- [TEXT]:
__________________________________________________

In a groundbreaking analysis of Martian soil, scientists have discovered the longest organic molecules ever detected on the Red Planet—carbon chains that resemble molecular structures associated with biological activity on Earth. Found in 3.7-billion-year-old clay samples inside Gale Crater, these molecules could reshape the way researchers investigate Mars’s early chemistry and its potential to host life.
The discovery, led by researchers from CNRS in collaboration with teams from France, the United States, Mexico, and Spain, will be published on March 24, 2025, in the journal Proceedings of the National Academy of Sciences (here and here).
What makes this find different?
Organic molecules containing up to 12 carbon atoms in a row were identified—far longer than any previously confirmed on Mars. On Earth, such structures can form through both biological and non-biological processes. However, the presence of these stable, preserved molecules in Mars’s clay-rich terrain is especially compelling.
The region where they were discovered has remained geologically inactive and environmentally stable for billions of years. The cold, arid conditions of Mars acted as a natural vault, shielding these delicate molecules from destruction by radiation or erosion.
The data was gathered using SAM (Sample Analysis at Mars)—a compact chemical lab onboard NASA’s Curiosity rover. Since landing in Gale Crater in 2012, Curiosity has used SAM to heat soil samples and analyze their chemical composition using mass spectrometry.
The instrument’s ability to detect longer-chain carbon molecules remotely marks a significant leap for robotic planetary science. Until now, identifying such large organic molecules was thought to be beyond the reach of mobile surface rovers.

__________________________________________________

- [DATA PROVIDED]:

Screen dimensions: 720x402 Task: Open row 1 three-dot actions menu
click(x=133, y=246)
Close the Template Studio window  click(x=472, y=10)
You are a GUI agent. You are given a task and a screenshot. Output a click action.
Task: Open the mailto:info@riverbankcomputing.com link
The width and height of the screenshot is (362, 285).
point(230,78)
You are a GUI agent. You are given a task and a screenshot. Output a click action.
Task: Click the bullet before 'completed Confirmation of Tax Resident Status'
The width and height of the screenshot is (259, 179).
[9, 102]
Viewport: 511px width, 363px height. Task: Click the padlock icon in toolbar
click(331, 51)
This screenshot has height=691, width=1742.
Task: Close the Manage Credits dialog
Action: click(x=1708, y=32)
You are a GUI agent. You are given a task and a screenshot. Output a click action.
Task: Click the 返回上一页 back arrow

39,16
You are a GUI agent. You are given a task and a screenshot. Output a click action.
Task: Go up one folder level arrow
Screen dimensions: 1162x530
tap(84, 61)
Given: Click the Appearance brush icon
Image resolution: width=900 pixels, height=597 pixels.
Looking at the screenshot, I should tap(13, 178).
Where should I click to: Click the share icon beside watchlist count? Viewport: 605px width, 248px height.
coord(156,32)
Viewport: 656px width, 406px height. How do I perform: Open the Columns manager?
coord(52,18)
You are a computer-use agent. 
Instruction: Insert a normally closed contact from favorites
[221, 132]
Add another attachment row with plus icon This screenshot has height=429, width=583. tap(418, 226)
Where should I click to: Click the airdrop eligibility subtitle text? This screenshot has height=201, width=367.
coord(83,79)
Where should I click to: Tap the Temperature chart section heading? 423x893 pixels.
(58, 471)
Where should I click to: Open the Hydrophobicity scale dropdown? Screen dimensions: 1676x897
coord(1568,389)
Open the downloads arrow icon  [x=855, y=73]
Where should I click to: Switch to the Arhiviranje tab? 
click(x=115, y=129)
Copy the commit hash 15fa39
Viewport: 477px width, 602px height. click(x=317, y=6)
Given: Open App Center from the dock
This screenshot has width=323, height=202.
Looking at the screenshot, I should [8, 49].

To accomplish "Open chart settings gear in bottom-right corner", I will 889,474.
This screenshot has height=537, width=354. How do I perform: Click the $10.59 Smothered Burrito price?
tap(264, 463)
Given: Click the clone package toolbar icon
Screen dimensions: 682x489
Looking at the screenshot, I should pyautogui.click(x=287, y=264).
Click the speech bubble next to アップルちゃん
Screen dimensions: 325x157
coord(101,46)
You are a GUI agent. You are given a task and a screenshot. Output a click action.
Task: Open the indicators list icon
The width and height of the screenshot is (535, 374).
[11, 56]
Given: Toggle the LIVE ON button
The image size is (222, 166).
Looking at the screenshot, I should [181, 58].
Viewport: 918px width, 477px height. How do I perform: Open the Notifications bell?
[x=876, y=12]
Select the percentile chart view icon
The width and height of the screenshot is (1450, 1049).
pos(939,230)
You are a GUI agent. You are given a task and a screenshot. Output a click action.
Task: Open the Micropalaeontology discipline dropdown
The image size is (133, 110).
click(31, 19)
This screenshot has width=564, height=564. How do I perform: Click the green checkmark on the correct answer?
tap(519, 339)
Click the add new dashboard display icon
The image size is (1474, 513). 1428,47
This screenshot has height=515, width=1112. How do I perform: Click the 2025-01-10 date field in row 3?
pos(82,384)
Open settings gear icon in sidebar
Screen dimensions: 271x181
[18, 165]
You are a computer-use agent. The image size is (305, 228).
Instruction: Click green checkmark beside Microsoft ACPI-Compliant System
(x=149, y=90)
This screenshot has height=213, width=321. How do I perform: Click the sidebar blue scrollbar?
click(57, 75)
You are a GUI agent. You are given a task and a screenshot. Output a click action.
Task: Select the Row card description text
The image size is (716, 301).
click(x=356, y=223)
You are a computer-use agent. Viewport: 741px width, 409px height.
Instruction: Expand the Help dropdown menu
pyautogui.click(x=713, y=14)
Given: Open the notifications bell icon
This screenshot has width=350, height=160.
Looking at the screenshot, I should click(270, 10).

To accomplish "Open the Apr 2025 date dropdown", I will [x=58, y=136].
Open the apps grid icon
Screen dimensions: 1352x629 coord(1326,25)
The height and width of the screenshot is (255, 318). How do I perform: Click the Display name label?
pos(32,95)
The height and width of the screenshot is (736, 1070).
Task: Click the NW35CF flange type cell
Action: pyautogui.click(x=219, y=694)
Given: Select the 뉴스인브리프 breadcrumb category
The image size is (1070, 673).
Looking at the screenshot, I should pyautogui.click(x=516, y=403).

__________________________________________________

- [QUESTIONS]:
A: Using the text on Martian organic molecules, explain in one to three sentences why these molecules survived for billions of years.
B: Rewrite the part of the text on Martian organic molecules that begins with "In a groundbreaking" and ends with "to host life.", putting "clay deposits" in place of "clay samples".
The material above is separate from the text on Martian organic molecules.

- [TASK RESPONSES]:
A: The region where they were found has stayed geologically inactive and environmentally stable for billions of years. Mars's cold, arid conditions also acted as a natural vault, shielding the delicate molecules from destruction by radiation or erosion.

B:
In a groundbreaking analysis of Martian soil, scientists have discovered the longest organic molecules ever detected on the Red Planet—carbon chains that resemble molecular structures associated with biological activity on Earth. Found in 3.7-billion-year-old clay deposits inside Gale Crater, these molecules could reshape the way researchers investigate Mars’s early chemistry and its potential to host life.